Have you ever wondered what would happen if you let go of the kettlebell at the top of a swing? Imagine doing a home workout in front of the sliding glass door and the kettlebell handle slips out of your hands. OK, we can all agree that letting go of the kettlebell in that instance would be a disaster. Letting go of the kettlebell on purpose, however, is actually a skill practice with many benefits. Amazing things can happen if you let go of the kettlebell at the top of a swing; that is, if it’s done outdoors, and with the right intention!

What Does Tossing the Kettlebell Mean?

To be clear, tossing the kettlebell is not to be confused with passing the kettlebell. Tossing the kettlebell refers to throwing it to the ground, while passing the kettlebell refers to throwing the kettlebell to another person. Tossing the kettlebell the KPP way consists of swinging a kettlebell for three repetitions while counting out loud, then releasing it on the third count with the intention of landing the bell flat on its bottom with the handle positioned straight up to the sky. This is a key practice to prepare for Kettlebell Partner Passing and maintain passing skills between sessions with your partner.

Why Toss the Kettlebell?

While it may seem fun or silly to throw the kettlebell onto the ground, there are numerous good reasons for doing so. Tossing teaches you how to control the bell and temper force so that you use the appropriate amount of energy when you deliver a pass. You learn how to be accurate with your aim and placement so that you know how far to throw the bell to reach your partner, and how to optimally deliver the handle into their hands. Tossing is an opportunity to find the right amount of rotation while experiencing what over and under rotation of the bell look and feel like. Best of all, practicing these skills while tossing the bell to the ground is consequence-free, as there is no risk of causing injury or discomfort to your passing partner.

Tips for Tossing

In order to experience amazing things from tossing a kettlebell, the right intention matters. Here are some tips for starting an intentional tossing practice.

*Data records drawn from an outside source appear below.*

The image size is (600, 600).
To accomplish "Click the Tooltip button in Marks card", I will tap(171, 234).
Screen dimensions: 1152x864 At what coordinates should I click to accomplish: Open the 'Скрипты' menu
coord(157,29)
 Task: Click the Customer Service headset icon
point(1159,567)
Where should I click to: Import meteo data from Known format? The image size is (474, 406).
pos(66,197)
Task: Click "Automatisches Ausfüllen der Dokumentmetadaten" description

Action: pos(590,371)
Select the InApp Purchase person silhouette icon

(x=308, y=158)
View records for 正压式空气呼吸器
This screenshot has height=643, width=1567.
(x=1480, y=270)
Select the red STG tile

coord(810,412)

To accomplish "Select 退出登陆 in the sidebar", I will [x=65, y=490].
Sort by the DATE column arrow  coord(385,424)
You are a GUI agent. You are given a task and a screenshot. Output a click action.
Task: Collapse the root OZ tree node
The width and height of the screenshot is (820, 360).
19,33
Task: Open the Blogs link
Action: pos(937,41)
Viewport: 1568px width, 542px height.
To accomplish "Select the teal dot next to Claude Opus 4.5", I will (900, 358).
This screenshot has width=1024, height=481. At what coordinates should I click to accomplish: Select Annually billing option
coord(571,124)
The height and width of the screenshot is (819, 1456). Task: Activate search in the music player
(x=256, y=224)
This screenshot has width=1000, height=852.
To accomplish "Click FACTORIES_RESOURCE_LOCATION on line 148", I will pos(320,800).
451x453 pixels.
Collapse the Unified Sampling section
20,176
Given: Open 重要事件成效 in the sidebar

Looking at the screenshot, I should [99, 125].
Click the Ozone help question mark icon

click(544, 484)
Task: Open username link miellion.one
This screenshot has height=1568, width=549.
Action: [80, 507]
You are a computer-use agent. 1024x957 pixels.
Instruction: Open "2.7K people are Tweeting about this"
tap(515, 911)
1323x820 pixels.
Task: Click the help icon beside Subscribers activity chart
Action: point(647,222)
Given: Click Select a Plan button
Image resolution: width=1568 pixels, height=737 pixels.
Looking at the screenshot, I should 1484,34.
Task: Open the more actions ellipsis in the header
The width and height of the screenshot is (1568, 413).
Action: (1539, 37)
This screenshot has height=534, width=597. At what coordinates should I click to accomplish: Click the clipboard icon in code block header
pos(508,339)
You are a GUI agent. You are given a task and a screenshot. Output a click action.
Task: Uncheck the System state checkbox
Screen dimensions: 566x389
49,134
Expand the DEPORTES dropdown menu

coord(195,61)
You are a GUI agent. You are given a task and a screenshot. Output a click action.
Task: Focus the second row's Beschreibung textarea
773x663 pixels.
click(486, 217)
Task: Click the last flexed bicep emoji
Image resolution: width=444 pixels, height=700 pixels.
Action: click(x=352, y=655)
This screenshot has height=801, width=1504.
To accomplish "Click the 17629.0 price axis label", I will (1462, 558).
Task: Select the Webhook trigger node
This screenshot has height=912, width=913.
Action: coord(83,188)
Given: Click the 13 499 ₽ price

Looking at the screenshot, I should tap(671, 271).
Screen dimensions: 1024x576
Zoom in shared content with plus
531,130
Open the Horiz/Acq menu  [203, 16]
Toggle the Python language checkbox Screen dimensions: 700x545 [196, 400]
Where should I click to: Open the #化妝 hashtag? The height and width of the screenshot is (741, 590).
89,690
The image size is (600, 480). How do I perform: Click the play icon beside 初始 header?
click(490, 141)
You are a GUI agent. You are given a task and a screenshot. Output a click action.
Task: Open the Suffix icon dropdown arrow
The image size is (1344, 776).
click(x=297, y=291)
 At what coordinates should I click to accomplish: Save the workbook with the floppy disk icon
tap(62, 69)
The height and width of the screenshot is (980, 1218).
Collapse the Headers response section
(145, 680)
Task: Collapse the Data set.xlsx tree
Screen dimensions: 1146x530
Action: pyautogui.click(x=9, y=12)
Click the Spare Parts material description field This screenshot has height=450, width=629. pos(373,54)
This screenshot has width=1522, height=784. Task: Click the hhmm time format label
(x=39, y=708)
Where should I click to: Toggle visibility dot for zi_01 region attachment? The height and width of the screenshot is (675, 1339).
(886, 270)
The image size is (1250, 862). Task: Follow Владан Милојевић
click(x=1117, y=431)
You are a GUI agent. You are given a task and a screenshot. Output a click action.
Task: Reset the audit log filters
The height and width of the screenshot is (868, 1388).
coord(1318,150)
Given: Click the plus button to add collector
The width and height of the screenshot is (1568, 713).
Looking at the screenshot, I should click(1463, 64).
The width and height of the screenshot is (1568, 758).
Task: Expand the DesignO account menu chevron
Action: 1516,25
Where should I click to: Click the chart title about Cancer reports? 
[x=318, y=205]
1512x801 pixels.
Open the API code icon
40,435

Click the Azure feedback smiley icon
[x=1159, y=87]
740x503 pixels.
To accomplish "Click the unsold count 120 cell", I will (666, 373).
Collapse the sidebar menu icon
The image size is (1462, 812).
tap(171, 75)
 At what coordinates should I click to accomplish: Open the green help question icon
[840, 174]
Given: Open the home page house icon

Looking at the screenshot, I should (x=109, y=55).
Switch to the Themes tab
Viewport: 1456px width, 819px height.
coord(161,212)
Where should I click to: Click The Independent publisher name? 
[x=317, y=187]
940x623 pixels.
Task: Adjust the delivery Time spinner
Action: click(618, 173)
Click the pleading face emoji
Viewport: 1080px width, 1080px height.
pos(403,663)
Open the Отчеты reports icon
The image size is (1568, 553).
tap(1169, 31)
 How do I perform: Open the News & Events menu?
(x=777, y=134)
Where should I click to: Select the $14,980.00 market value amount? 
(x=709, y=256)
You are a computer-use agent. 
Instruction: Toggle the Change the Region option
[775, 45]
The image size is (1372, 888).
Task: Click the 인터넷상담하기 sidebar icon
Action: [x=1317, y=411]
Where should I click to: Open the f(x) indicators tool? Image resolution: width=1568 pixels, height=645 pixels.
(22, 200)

1. Choose your surface wisely. Be mindful when choosing your surface that you are not damaging it, i.e. wet grass field, wood or tile floors, etc. Some surfaces will give you more difficulty in sticking the landing than others. Soft sand is recommended for best results. Once you get good, use less forgiving surfaces to hone your skills. 2. Count to three for safety! Use the three count protocol when tossing, as this establishes an important safety habit for Kettlebell Partner Passing. 3. Train smarter, not harder. Shorter, more frequent bouts of tossing practice will yield greater results than longer, more infrequent bouts.

4. We don’t have time to rush. When we rush, we make mistakes and end up progressing slower in the long run because we miss things and have to go back and relearn them. Take your time between reps and sets so you can maintain your focus. 5. Let ‘er fly! When you are first getting started, throw the bell as hard as you like on the first few reps, just to get it out of the way! Once you’ve thrown it hard, throw a soft toss to experience the other end of the spectrum. Now that you have experienced both ends of the spectrum, work within the spectrum to find the ideal force to throw the kettlebell with and make it land flat. 6. Arm and a leg. Explore using your arms to throw the bell, then explore only using your hips to throw the bell. See which one of the two gives you a better result. Perhaps the best result will be some combination of the two! 7. Different strokes for different folks. Practice releasing the bell at different points of the swing. For example, release it when it’s low and barely out of the backswing, or wait until it gets to the top of the swing. Explore the differences of when you release the bell in conjunction with how much hip and arm you use to throw the bell. 8. Fingers flip the bell. Use your fingers and thumbs to direct the bell. When performing straight and front flip tosses, use your thumbs to push the handle forward. When performing the backflip toss, use your fingers to push the handle down.